Matteo Matzuzzi, dans Il Foglio d'aujourd'hui, reprend l'interview de Tornielli, et la complète.
Parmi les arguments du cardinal Kasper, il relève cette phrase:
On ne peut pas accorder un second mariage, mais - comme disaient les Pères de l'Église - après le naufrage, un radeau pour survivre.

Et il précise:
C'est une question débattue, dès lors que plusieurs personnes - y compris le Père jésuite Crouzel, plus récemment le cardinal Brandmüller et enfin le cardinal Scola, ont observé qu'il n'y a pas de preuve certaine que l'église primitive se comportait de cette façon. Crouzel a même parlé de «fausseté».

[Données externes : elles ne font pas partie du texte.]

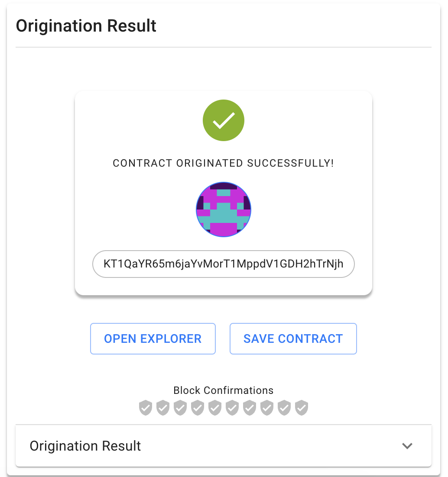This screenshot has height=477, width=448.
Task: Expand the Origination Result accordion chevron
Action: point(407,446)
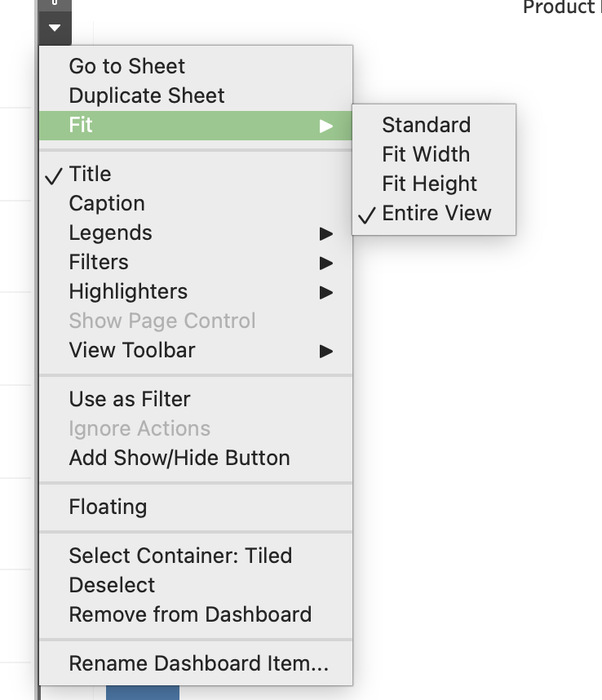Set fit to Standard
This screenshot has height=700, width=602.
(x=426, y=125)
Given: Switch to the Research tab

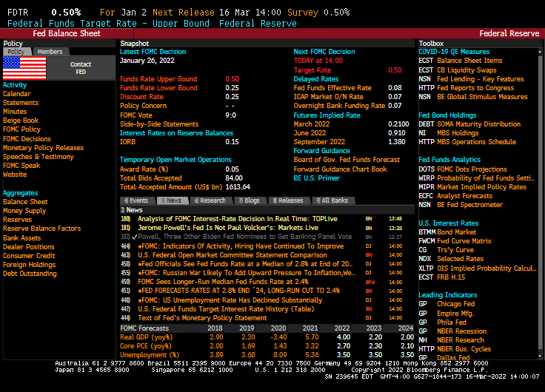Looking at the screenshot, I should click(210, 200).
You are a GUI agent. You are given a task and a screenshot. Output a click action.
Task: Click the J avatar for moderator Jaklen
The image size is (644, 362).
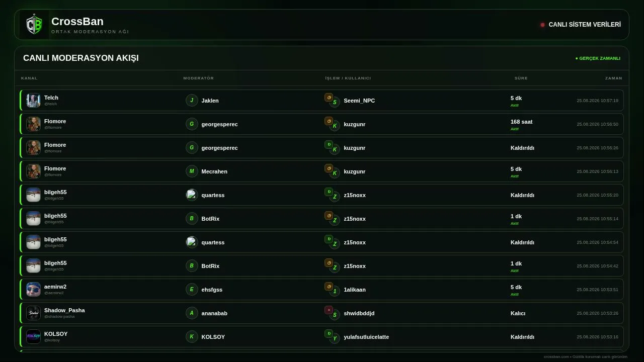(x=192, y=101)
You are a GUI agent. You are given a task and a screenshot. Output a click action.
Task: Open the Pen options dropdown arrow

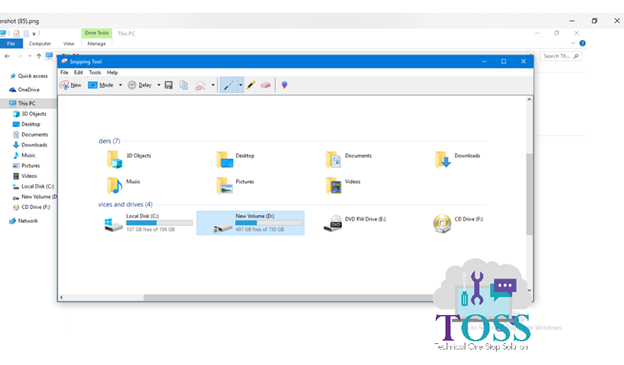pos(240,85)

Le cardinal Kasper qui se plaint que la phase préparatoire du Synode se passe dans les médias ne se prive pas de faire appel à eux (comme il l'a fait de nombreuses fois ces derniers mois). Il a accordé une autre interviewe, au journal Il Mattino. L'article est en ligne, mais il est en accès payant si on veut le lire en entier.
Toutefois, Matteo Matzuzzi nous en livre les passages importants:

C'est avec Il Mattino que le cardinal se montre presque scandalisé par la publication du livre, dont il ne savait rien: «Le document, ils l'ont envoyé aux journalistes, mais pas à moi» , même si les textes sont déjà connus depuis un certain temps et que la sortie du livre a été annoncée dès le début de l'été, quand Ignatius Press a diffusé la couverture de l'édition américaine.
«Ils me contestent parce qu'ils disent que le document de base est contre la Vérité» , mais «nous sommes tous pour la Vérité ». Et puis, les auteurs de l'essai «prétendent être les seuls à savoir ce qu'est la vérité. Mais la doctrine catholique n'est pas un système fermé», mais plutôt «une tradition vivante qui se développe, comme l'a enseigné le Concile Vatican II. Ils veulent cristalliser la Vérité dans certaines formules».
Kasper accuse ses détracteurs de vouloir une «guerre doctrinale», tandis que lui est d'avis opposé: «Je n'en veux certainement pas. Je pense à un Synode pastoral».
Et c'est ce que veut aussi François, ajoute-t-il: «C'est clair. Le Pape aussi veut un synode pastoral».
Sur le débat actuel, le théologien allemand se dit stupéfait par la tournure qu'a pris la confrontation, «sans allure». Et aussi parce que «aucun de mes collègues cardinaux n'a jamais parlé avec moi. Moi, en revanche, deux fois avec le Saint-Père. J'ai tout convenu avec lui. Il était d'accord. Ils savent que je n'ai pas fait ces choses par moi-même. J"en ai convenu avec le pape, j'ai parlé avec lui deux fois. Il s'est montré content».